Флирт отвернулся от доктора Скудодер к стенке и уткнулся в подушку. Он не хотел, чтобы она видела, как он плачет. Настольная лампа бросала резкие тени на складки занавески, окружавшей его койку. Вдали слышался дружный хрип из гериатрического отделения, сообщавший ночной дежурной, что никто там пока не помер. По крайней мере, доктору Скудодер хватило такта не задавать, когда он очнулся от наркоза, традиционный проверочный вопрос: «Сколько пальцев вы видите?»
— Постарайтесь уснуть, — сказала она, захватив свой стетоскоп и с колдовским шелестом исчезая за занавеской. Флирт изучал узор теней на задернутой занавеске. Он смотрел, пока не уснул, и спал, пока не увидел сон. И что это был за сон! Ему приснилось, что занавеска колыхнулась, потом задергалась, будто кто-то пытался через нее проникнуть. В разрезе занавески появилась рука с длинными, ярко-красными ногтями. Рука медленно отодвинула ткань, открыв испещренное тенями голое плечо и ключицу, а затем и лицо Мерсии. Одевшейся для убийства. Или для возвращения к жизни, кому как больше нравится. Два белоснежных полукупола ее грудей вздымались из тугого черного корсета, как из ажурно зашнурованного фонтана, а выше ее шея ослепительной беломраморной башней вела к лицу с поблескивающими чернично-темными губами. Флирт судорожно сглотнул, опустив взгляд на ее талию, на ее черную юбку, плотно обтягивающую изгибы и выпуклости ее бедер и ног, словно бы целиком заглоченных тонкокожей анакондой. И на черном подоле — разрез, единственный стремительный росчерк ошеломляющей белизны ее ног, летящий снизу вверх к талии, слишком высоко, чтобы там могли быть надеты какие-нибудь трусики. На минуту Флирту показалось, что тысяча саксофонов в клубах дыма выводит медово-тягучую мелодию для стриптиза. Волк внутри него сцепил лапы, словно собравшийся свистнуть тюлень, а его глаза выскочили из орбит и что-то сплясали на ночном столике. Флирт пытался придумать, что сказать, но в голову почему-то приходили только звуки пыхтения, да фраза «вау-у-ва-у-ву-у-ум».
Мерсия подошла к нему, поигрывая бедрами, как никогда не делала раньше, полузакрыв глаза и молча вздыхая, и все линии и обводы ее тела источали эротические волны, словно каждое движение каждой его части доводило ее до экстаза, немыслимого вне наркологического отделения на пятом этаже.

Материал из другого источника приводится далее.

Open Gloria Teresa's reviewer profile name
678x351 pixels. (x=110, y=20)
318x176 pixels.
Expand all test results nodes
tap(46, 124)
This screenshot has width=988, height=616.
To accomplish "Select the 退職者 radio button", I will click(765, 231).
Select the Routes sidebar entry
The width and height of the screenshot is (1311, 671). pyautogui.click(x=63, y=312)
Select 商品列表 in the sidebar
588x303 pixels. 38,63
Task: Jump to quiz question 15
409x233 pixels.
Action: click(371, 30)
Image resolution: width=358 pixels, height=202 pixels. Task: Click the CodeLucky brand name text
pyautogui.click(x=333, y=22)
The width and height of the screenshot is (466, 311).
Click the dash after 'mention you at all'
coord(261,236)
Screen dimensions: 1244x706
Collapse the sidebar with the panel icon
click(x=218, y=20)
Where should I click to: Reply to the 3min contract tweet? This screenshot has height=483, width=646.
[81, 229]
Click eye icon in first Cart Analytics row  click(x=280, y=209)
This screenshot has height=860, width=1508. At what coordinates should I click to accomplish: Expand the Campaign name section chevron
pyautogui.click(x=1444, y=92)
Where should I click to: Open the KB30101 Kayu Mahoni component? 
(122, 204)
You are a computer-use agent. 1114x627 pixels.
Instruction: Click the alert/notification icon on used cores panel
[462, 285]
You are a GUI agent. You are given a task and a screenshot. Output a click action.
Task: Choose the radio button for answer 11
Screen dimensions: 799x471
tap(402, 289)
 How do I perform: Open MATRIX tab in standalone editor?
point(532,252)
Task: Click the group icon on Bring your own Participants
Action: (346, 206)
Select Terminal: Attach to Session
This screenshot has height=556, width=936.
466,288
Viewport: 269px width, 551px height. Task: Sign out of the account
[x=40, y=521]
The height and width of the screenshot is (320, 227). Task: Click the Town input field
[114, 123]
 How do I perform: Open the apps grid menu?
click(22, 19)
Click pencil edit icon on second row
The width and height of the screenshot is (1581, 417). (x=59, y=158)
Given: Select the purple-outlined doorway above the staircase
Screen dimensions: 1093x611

Мерсия рукой пробежалась по его ноге, острым ногтем прочерчивая дорожку к его паху. Рука остановилась, нежно замерла в умопомрачительной, на волосок, близости от его гениталий. Мерсия смотрела ему в глаза, завораживая его своими длинными черными ресницами.
— Считай, что я пришла, — сказала она, сделав паузу и прикрыв глаза, — узнать, как у тебя дела.
Это было безумие. Это был сон, но Флирт ощущал все так явственно, ощущал, как слова с трудом протискиваются через глотку.
— Со мной все в порядке. Ты же знаешь, — пожал он плечами.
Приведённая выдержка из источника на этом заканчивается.